The EU General Data Protection Regulation went live at the end of May 2018, followed closely by the new UK Data Protection Act 2018. Both have had significant implications for organisations handling personal data and for many, the last two years have been a time of making sense of the legislation, understanding what the legislation means for their business and trying to implement improvements where current practices have been found to be lacking.
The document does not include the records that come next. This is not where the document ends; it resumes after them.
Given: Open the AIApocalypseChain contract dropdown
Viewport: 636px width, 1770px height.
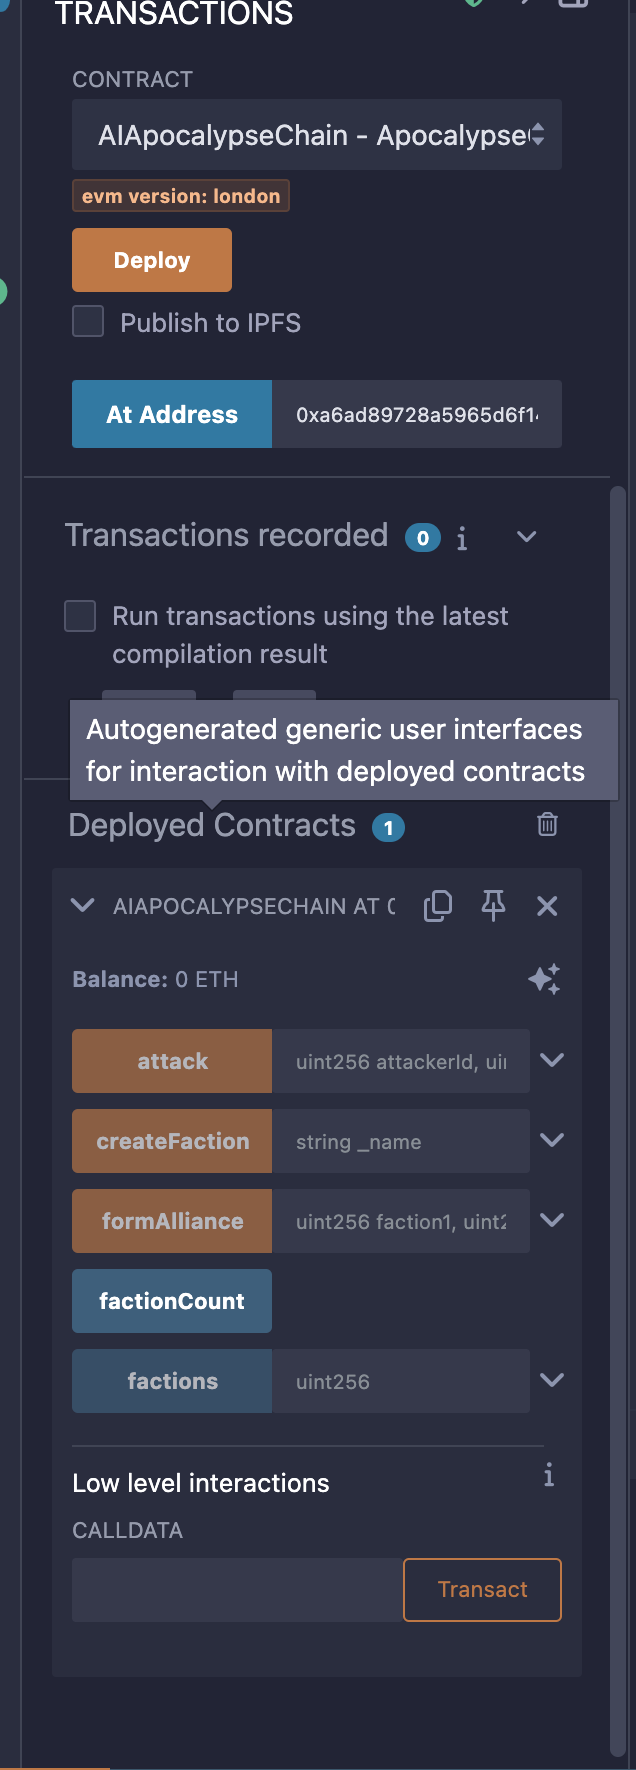Looking at the screenshot, I should click(317, 135).
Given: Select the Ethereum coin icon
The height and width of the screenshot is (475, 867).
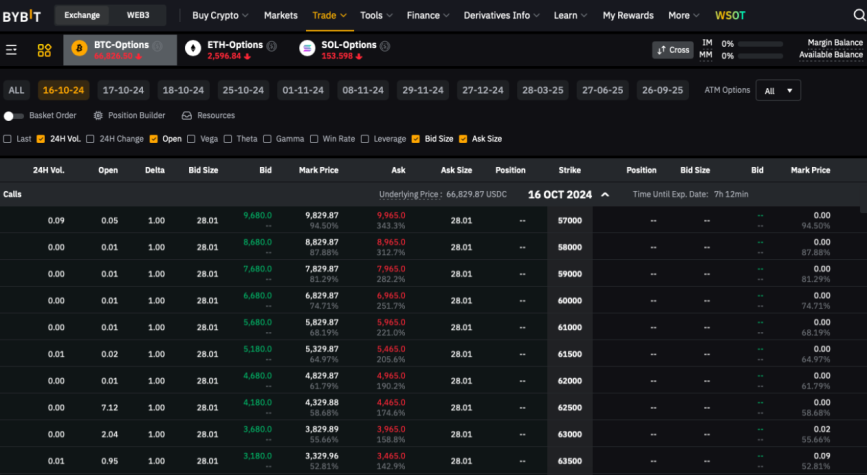Looking at the screenshot, I should pyautogui.click(x=193, y=49).

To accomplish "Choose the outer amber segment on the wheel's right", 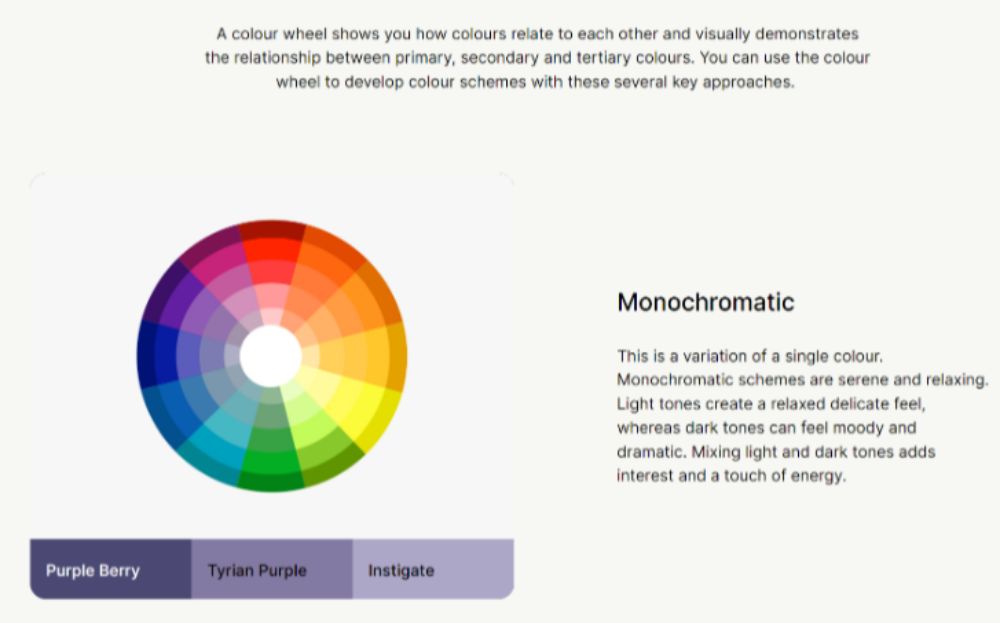I will (x=397, y=356).
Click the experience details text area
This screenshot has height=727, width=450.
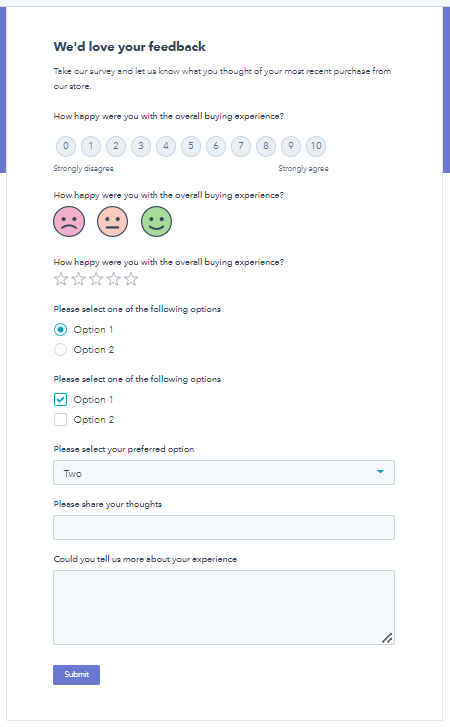point(224,607)
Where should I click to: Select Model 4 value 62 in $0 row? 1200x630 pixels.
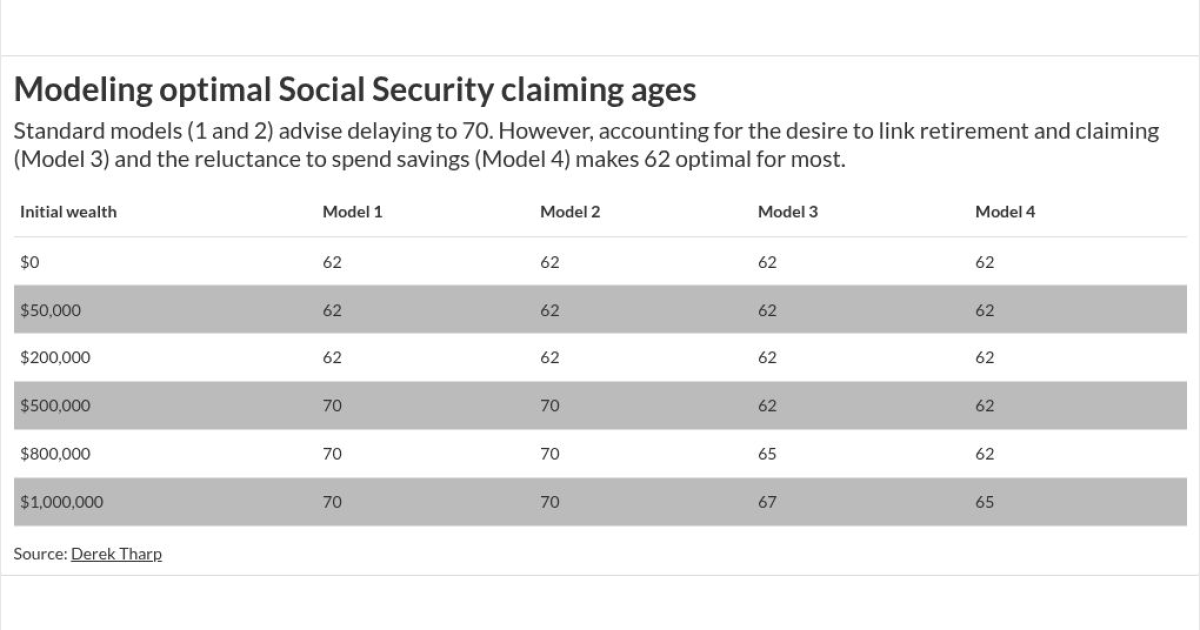point(985,262)
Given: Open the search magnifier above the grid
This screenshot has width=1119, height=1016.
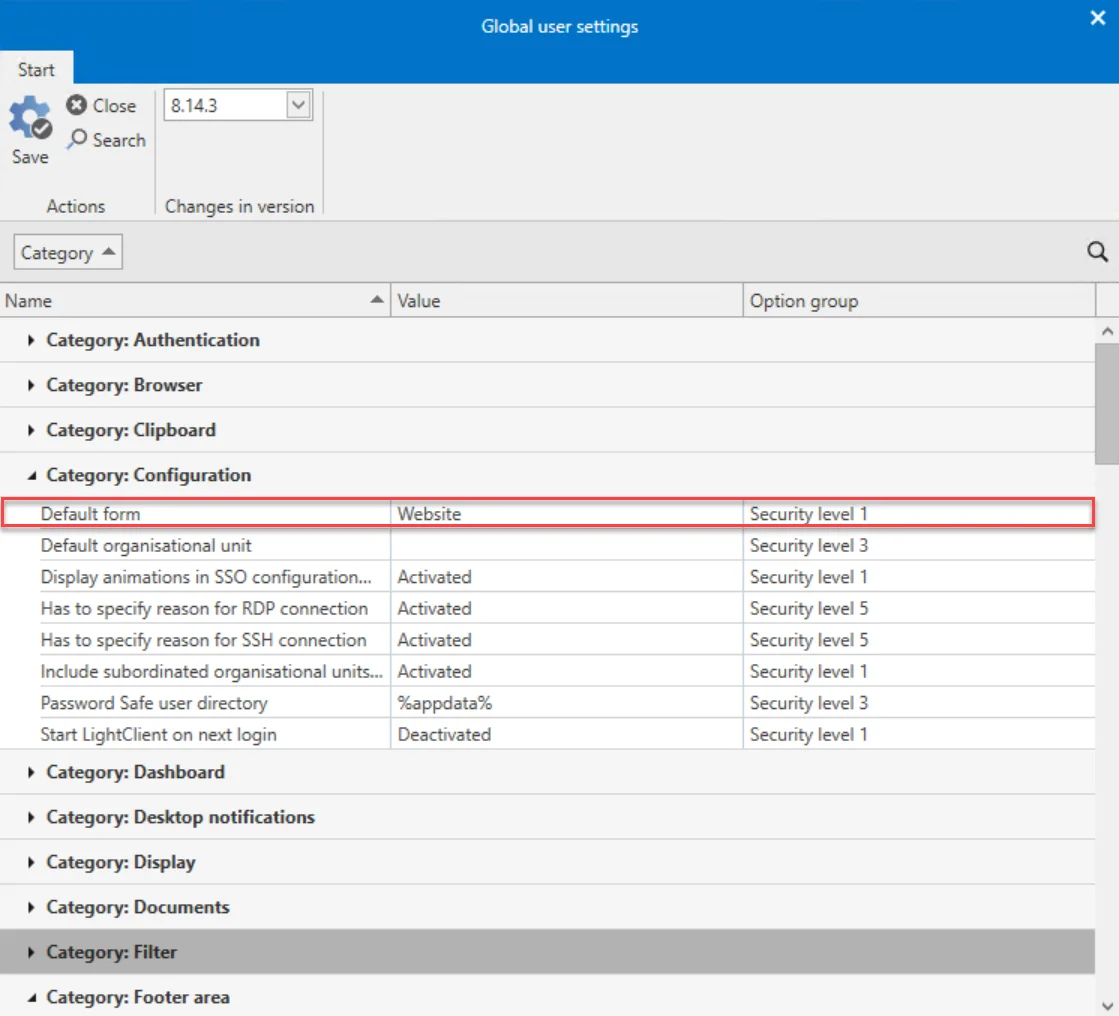Looking at the screenshot, I should coord(1097,251).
Many of the organisations we’ve supported, have made huge steps forward in data protection compliance, including improved practices around:
- Ensuring their staff understand their obligations in relation to data protection and IT Security
- Implementing a Privacy by Design approach to effectively managing information risks
- Ensuring they have clear processes in place for dealing with data breaches
- Supporting individual’s rights via clear privacy notices which document how individuals can exercise these rights
- Improved technical security of systems processing personal data
However, there is still work to be done, and even where clear structures are in place for managing risks to personal data, it will be key that these are effectively rolled out and used across your organisation. The ICO’s One Year On update reported their focus for the next year, alongside generally promoting and regulating data protection across the UK will be around their key regulatory areas of:
- Cyber security
- AI, big data and machine learning
- Web and cross-device tracking for marketing purposes
- Children’s privacy
- Use of surveillance and facial recognition technology
As supervisory authorities across Europe start to use their strengthened powers to fine and prosecute organisations and individuals, it will be key for all organisations to remain focused on implementing improvements in all areas of Data Protection and IT Security through 2019-20 and beyond.